Une mince majorité, soit 53%, des étudiants au collégial considèreraient la formation générale comme étant « inintéressante » et cela aurait des répercussions sur « la réussite et le décrochage ». Rien de moins. Il faudrait donc, et là, le chat sort du sac, « offrir des choix de cours diversifiés pour chacun des domaines de la formation générale, à l’instar de ce qui est déjà en place dans le réseau collégial anglophone ».

On rappellera que les cégeps sont une création québécoise qui vise à allier, sous un même toit, la formation professionnelle et la formation générale, cette dernière visant à faire des étudiants des « citoyens conscients de leurs droits et de leurs responsabilités ». (Rapport Parent, Vol. 5, 533). L’idée derrière la formation générale était aussi, précisément, de fournir aux étudiants un cursus ou tronc culturel commun. A une époque où la culture commune est en train de disparaitre au profit des bulles personnalisées et des « safe spaces » offerts par les algorithmes des réseaux sociaux, il faudrait plutôt, me semble-t-il, renforcer le tronc commun pour tenter de mettre en échec les forces centrifuges qui travaillent actuellement à faire éclater, précisément, notre sens du commun.

Mais là où la FECQ déraille, c’est avec la suggestion que si la « réussite » est meilleure et le « décrochage » moindre dans les cégeps anglais, cela serait dû à l’absence de cette formation générale « inintéressante » où la philosophie, par exemple, est remplacée par des « humanities » à la carte. Étudier « Martin Luther King », est-il suggéré, conduirait moins à l’échec que se pencher sur des vieilles barbes comme Socrate.

Pour justifier la mise au rancart de la formation générale, on s’appuie sur quelques idées reçues et fausses.

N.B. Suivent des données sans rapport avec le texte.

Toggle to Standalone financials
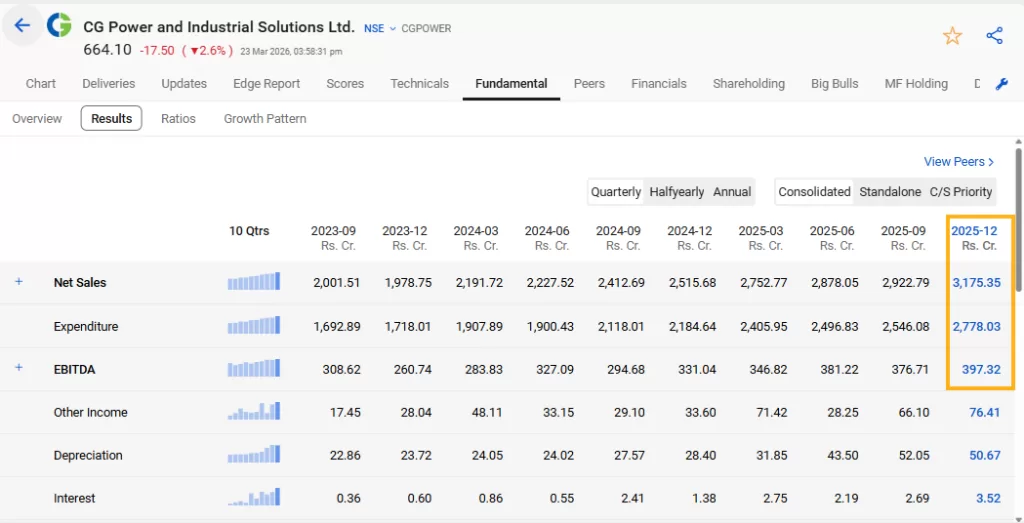 (x=890, y=192)

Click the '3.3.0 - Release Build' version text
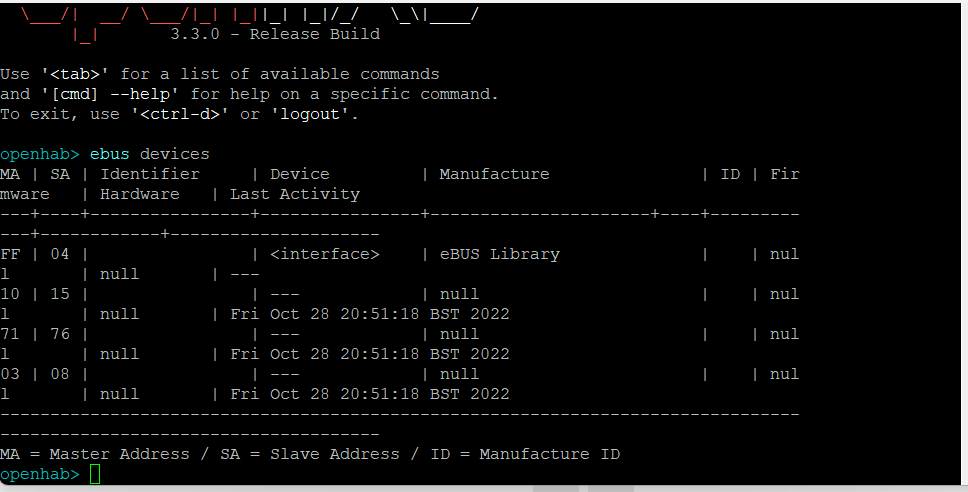(x=275, y=34)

Il est maintenant bien établi, par exemple, que la demande est telle pour les cégeps anglais que ceux-ci sélectionnent seulement les meilleurs étudiants (seulement 30% des postulants pour Dawson College, par exemple), ceux avec la plus haute moyenne au secondaire. Dans notre système collégial à deux vitesses, les cégeps anglais sont ainsi réservés à l’élite tandis que les cégeps français sont déclassés.

Un facteur fondamental expliquant la « performance supérieure » des cégeps anglais est aussi presque toujours passé sous silence dans le débat public. Ainsi, la majeure partie de la « performance supérieure » des cégeps anglais relativement aux cégeps français, soit les deux tiers, une fois que l’on contrôle pour l’effet de sélection à l’entrée, est due aux exigences moindres des cégeps anglais au chapitre de la formation générale (voir p. iV, « La réussite scolaire au collégial », PUL, 2020)!

Les analyses qui circulent font aussi l’impasse sur le fond des choses. Qui est que la langue d’enseignement est LE facteur déterminant pour les étudiants dans le choix du cégep anglais. La langue d’enseignement, soit l’anglais, déclasse les autres facteurs tels que la qualité de l’enseignement, les programmes offerts, l’emplacement du cégep ainsi que le fait d’avoir des amis (ou non) qui choisissent le cégep anglais. La figure 1 est tirée d’une étude (p.33) réalisée sur le sujet pour le compte de la CSQ en 2010.

Figure 1

L’on constate à la figure 1 que la langue d’enseignement est un facteur très important dans le choix du cégep anglais.

La situation est tout autre dans les cégeps français alors que le programme offert constitue plutôt le premier facteur de sélection d’un cégep, la langue arrivant en troisième position derrière la qualité de l’enseignement (voir figure 2).

Figure 2

Afin d’augmenter la « réussite » dans les cégeps français, ce que la FECQ (et d’autres) nous propose, en fait, est de diminuer les exigences de ceux-ci et d’offrir une formation moins exigeante comme le font les cégeps anglais. Tout en niant le fond des choses qui est le fait que ce n’est pas l’absence de formation générale qui attire les francophones et allophones dans les cégeps anglais, mais la langue d’enseignement en soi. Les jeunes qui font le choix du cégep anglais font en même temps, souvent, le choix de changer d’univers culturel et espèrent, pour la plupart, intégrer l’anglosphère et travailler en anglais. La solution pour régler la faible attractivité des cégeps français n’est pas la fuite dans un clientélisme mal avisé et s’appuyant sur des idées erronées mais, tout simplement, l’imposition de la loi 101 au cégep.